Each of these squads is overseen by a Value Orchestration Office, effectively a “transformation program office” designed to translate board and strategy team objectives into tangible outcomes.

Crucially, these squads are “semi-sticky”, Gupta said, meaning they can quickly adapt to changing business or technology priorities.

“That allows us to easily shift resources. For example, for one quarter we may decide we want to focus on claims automation. In the next quarter, we may decide that acquisition is where we want to focus.

“We can move people around within those chapters to allocate resources where possible and really deliver on those objectives and key results [OKRs] that are linked to the organisation strategy.”

Lessons from the front-line

For Gupta, the choice to commit to wholesale transformation is not one to be taken lightly.

“Often people say they want transformation, but is that really the case? [Transformation] requires an immense amount of alignment and resilience to stay the course for such a long period of time.

“And that’s especially so if you’re including core transformation for three-and-a-half years and running hard at it.”

Gupta concluded by offering six key lessons and challenges learned from HBF’s own transformation journey.

1. Ambition and scope: Gupta hinted that HBF’s tech team may have, at least in the early stages of transformation, “bitten off more than it could chew”.

“We’re doing four transformations in one – front-end, the customer-facing assets, a core platforms transformation, and putting all that in public cloud, a journey we’re taking to understand and mature our own capability in public cloud.

“And if that wasn’t enough, we’re changing our ways of working as well.” This, he stressed, requires a significant commitment and buy-in from decision-makers across the business.


2. Timeframes and budgets
: Costs will unexpectedly spiral, and core priorities can get derailed at any time, Gupta warned.

“It takes twice as long and costs twice as much as you think”.


3. Agile ways of working should not mean ‘no planning’:
“We are working in those quarters, but we’re also keeping an eye on the ultimate outcome and working backwards from there.
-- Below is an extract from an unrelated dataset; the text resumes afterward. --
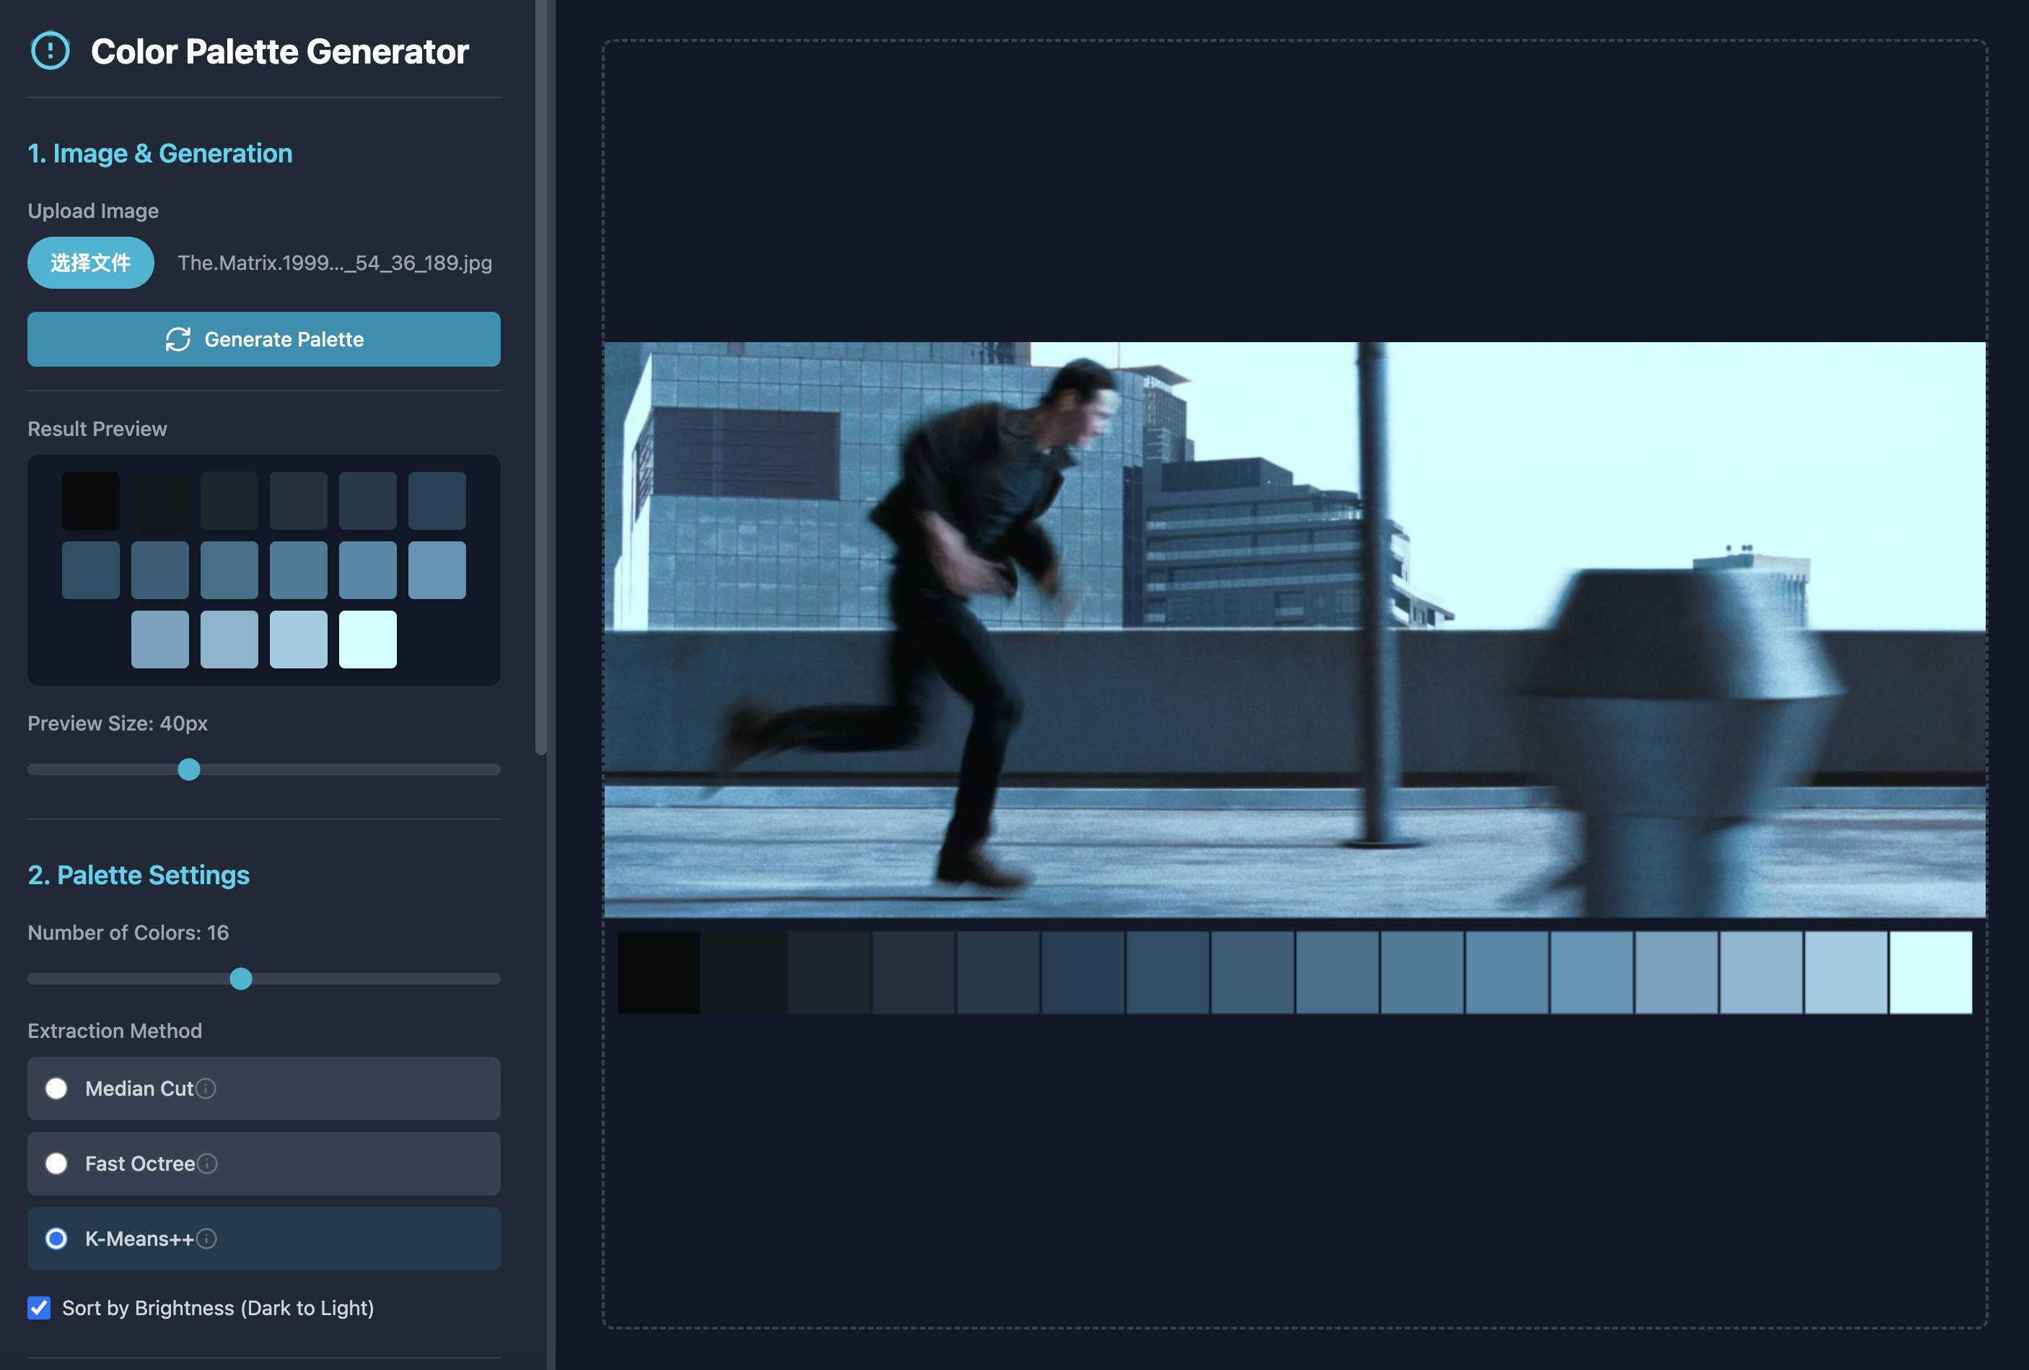
Task: Click the uploaded Matrix filename text
Action: coord(334,262)
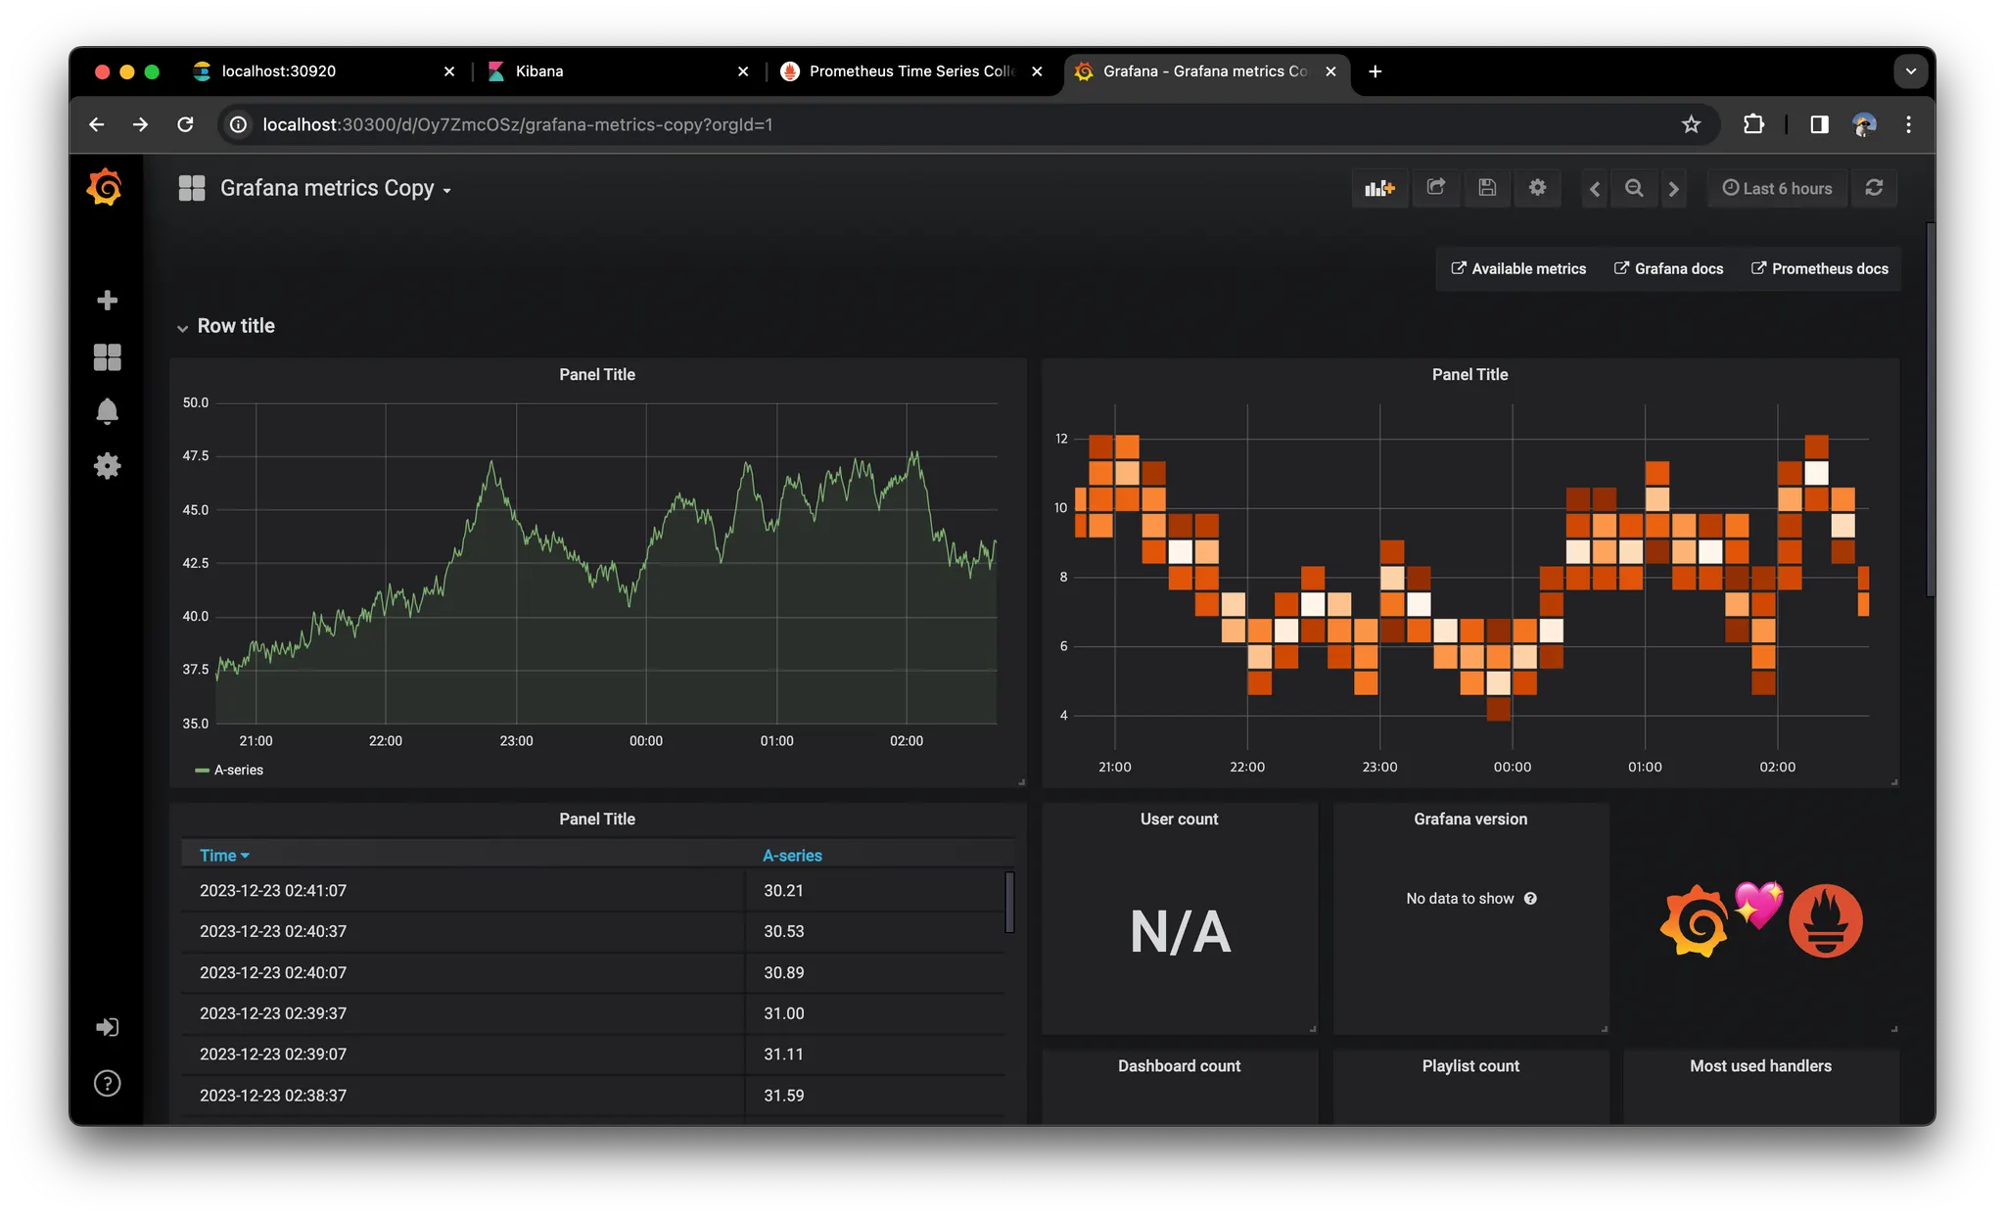Bookmark the page using the star icon
This screenshot has height=1217, width=2005.
1691,124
There is always a plan.”


4. Who to work with:
Utilising various SaaS platforms and cloud storage services from upwards of 20 service providers, HBF maintains an intricate patchwork of vendor relationships.

“When choosing partners, you need to make sure the relationship between the partners and between the organisation is well defined and you have the mechanisms to work through that.”


5. It’s ok to call time out
: Alluding to the HBF’s decision to revise its core insurance platform, as well as the move to decouple sluggish claims system overhaul from the rest of the transformation agenda, Gupta said: “We made a couple of bold decisions. When you are halfway through your journey and need to rip out everything you’ve built and replace it.

“That decision was not taken lightly and is not for the faint-hearted.”


6. Agile ways of working is difficult:
Agile programs can often struggle to take flight due to issues around strategic, cross-business alignment, the understanding of accountabilities, and delivery ownership, Gupta said.

He warned not to let perfection be the enemy of the good, with the temptation of those on the business end unacquainted with transformation to “always seek perfection”.

“Knowing that transformation is not a world of perfection, you need to make compromises. Working in that environment, everyone finding religion, and having that belief that it’s hard work from a change perspective and from an adoption perspective.

“If there’s one thing you must focus on, make it this!”